Repeat every record below exactly, but leave out any pictures.

Collected data entries
=== Section Start ===

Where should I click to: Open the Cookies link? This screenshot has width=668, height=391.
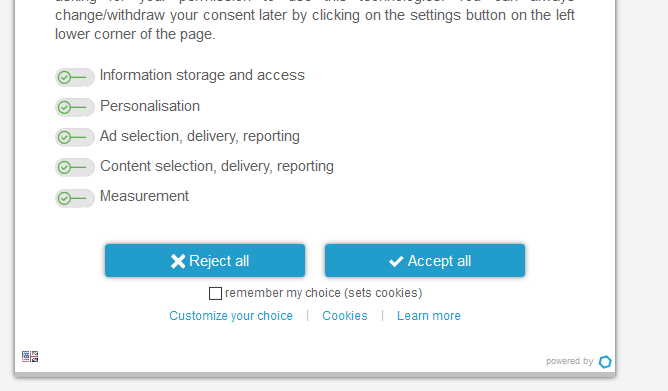[x=345, y=316]
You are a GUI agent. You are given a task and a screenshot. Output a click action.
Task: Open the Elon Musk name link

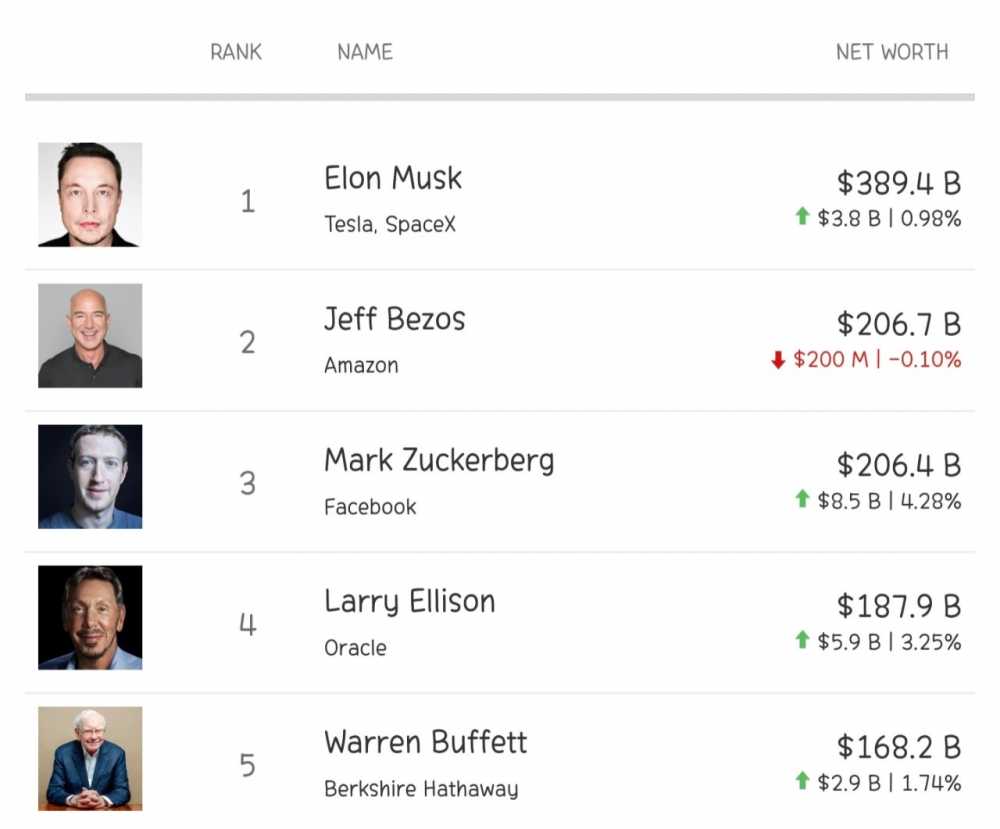click(x=393, y=179)
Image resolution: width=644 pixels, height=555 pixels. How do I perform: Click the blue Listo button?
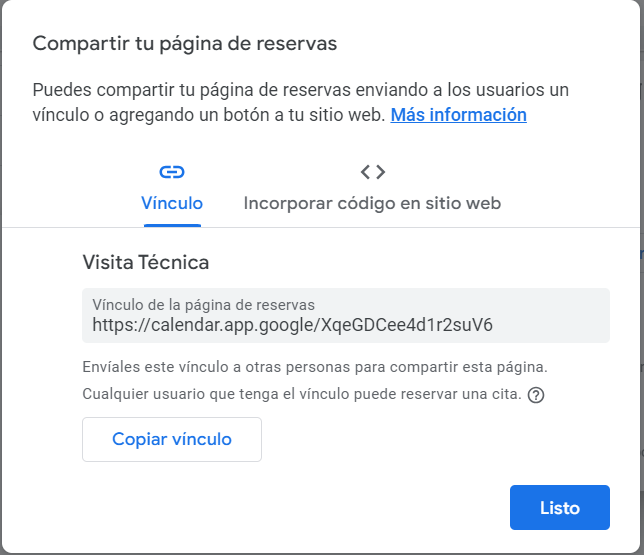coord(560,507)
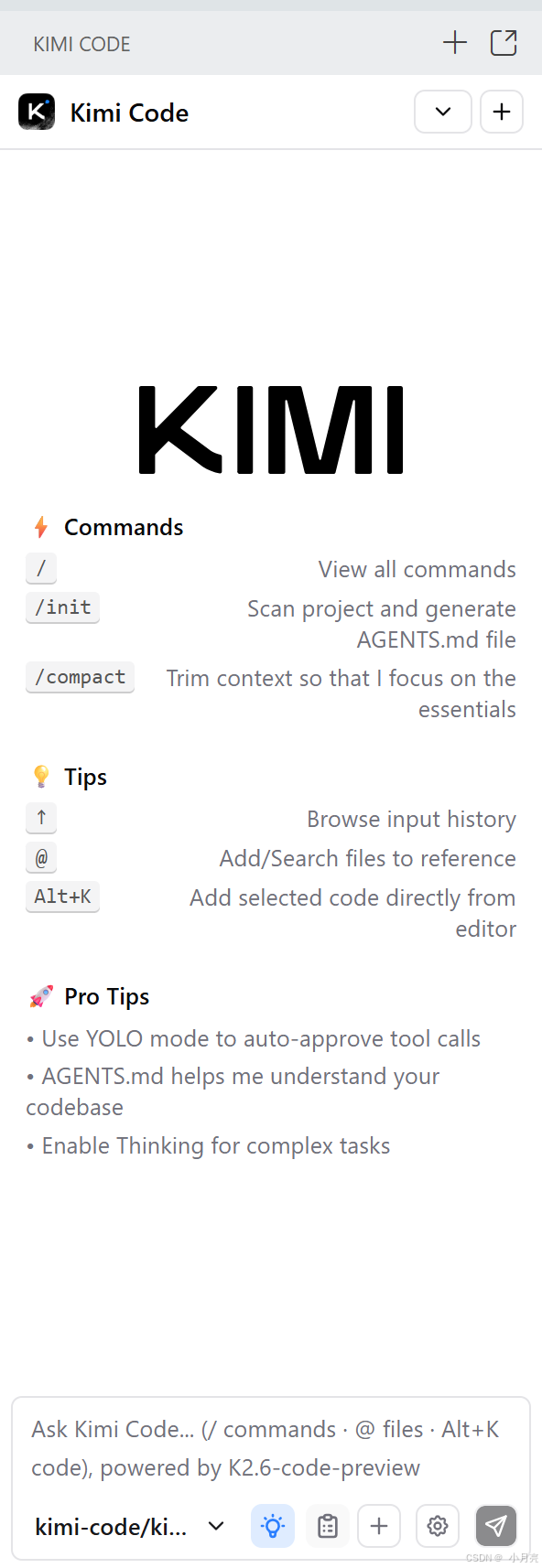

=== Section End ===

**ANSWER TO THE PROBLEM**
Where should I click to: Open the Cookies link? This screenshot has width=668, height=391.
[x=345, y=316]
You are a GUI agent. You are given a task and a screenshot. Output a click action.
Task: Open the Elon Musk name link

click(x=393, y=179)
Image resolution: width=644 pixels, height=555 pixels. How do I perform: Click the blue Listo button?
coord(560,507)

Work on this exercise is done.